Due to the imminent danger this threat placed on Rome, the Senate had to act fast, and decisively. They dispatched a group of Senators to contact Cincinnatus, and inform him of his appointment as dictator for a period of six-months. Cincinnatus, known for his tactical skills, humbly accepted, informed his wife, and took off to Rome.

Within hours of his arrival in Rome, Cincinnatus raised a considerable force, relieved the consul’s forces on the front, and scored a triumphant victory at the Battle of Mons Algidus. Cincinnatus returned to Rome, and ceded power despite having a six-month appointment as dictator – an unprecedented move in Roman high society.
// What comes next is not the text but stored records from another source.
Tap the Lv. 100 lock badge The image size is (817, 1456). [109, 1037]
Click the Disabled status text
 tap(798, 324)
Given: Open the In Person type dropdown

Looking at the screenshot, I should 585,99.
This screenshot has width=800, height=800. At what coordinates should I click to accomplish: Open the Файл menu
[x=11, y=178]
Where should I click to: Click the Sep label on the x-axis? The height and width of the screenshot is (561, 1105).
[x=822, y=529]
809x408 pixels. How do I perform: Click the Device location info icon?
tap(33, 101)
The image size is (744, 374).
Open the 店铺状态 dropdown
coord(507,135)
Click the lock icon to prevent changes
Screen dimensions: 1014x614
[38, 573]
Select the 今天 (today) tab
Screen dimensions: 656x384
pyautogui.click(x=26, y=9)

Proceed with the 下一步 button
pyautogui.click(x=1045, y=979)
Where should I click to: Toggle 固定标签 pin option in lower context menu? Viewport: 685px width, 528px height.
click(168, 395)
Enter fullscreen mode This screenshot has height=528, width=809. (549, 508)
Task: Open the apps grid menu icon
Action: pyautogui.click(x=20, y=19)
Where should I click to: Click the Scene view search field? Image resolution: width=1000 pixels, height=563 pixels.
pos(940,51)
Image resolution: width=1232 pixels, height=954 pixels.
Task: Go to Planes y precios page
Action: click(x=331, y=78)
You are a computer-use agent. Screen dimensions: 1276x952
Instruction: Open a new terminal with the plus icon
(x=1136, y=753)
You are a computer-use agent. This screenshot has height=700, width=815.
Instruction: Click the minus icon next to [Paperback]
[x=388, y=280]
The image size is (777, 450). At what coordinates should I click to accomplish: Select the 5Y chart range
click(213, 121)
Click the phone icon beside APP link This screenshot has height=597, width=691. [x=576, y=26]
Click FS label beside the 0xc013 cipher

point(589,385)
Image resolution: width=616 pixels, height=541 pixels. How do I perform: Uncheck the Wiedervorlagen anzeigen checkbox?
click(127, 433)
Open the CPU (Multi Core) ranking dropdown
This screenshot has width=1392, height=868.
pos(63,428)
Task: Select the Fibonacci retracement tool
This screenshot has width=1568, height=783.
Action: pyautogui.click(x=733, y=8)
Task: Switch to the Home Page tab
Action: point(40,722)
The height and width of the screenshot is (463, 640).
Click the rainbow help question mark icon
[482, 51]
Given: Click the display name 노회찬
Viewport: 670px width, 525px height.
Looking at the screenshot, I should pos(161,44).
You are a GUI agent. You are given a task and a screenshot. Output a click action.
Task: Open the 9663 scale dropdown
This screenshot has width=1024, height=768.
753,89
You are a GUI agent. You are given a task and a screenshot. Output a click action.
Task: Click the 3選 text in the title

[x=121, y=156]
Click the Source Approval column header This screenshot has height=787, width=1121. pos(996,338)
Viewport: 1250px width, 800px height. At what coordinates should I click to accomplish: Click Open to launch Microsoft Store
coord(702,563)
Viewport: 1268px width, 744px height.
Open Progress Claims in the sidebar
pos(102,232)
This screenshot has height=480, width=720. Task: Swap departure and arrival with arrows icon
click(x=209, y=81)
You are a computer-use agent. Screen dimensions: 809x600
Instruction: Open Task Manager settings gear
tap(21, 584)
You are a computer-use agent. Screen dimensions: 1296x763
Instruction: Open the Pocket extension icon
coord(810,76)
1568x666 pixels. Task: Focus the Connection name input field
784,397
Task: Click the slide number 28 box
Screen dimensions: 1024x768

Cincinnatus spent just sixteen days as dictator of Rome.


A few years later, at the age of 80, Cincinnatus was once again called upon to save Rome – and he did, before (once again) ceding power back to the Senate and returning to his home. This reluctance to accept power, and live a life of relative anonymity is today seen as undesirable – but to Cincinnatus, he never saw civic duty as a way to achieve power. To him, it was his ‘duty’, and nothing more.

Whether or not all of what has been documented is truth, or mythos, the fact is that Cincinnatus was a real historical figure, who saved Rome in a time of need before ceding absolute power over the greatest empire at the time, in order to return to ploughing the fields at his modest farm. Cincinnatus became a hero in Rome. He exemplified what it meant to be Roman – selfless devotion to the Republic, and civic duty.

Cincinnatus saw what others didn’t. He personified the Roman ideal of duty to your country and your people above all else. He abandoned his farm, his wife, and his own needs in order to serve his country, single handedly saving Rome. jacques-louis_david_-_oath_of_the_horatii_-_google_art_project

Civic duty, in today’s society, comes in several forms, but it is no less important now than it was during the Roman epoch. Civic duty, or civic responsibility is what holds a country together, and saves it during times of peril.

While you may not be able to persuade a government to allow you to become a dictator, you can fulfill your civic duty in various other ways – joining the military, becoming a civil servant, or not sitting passively by as the country you live in deteriorates. You must engage in conversation, and action. Educate yourself about the problems of the world, then fight for the changes you feel are necessary in order to protect liberty, freedom, traditions and your rights.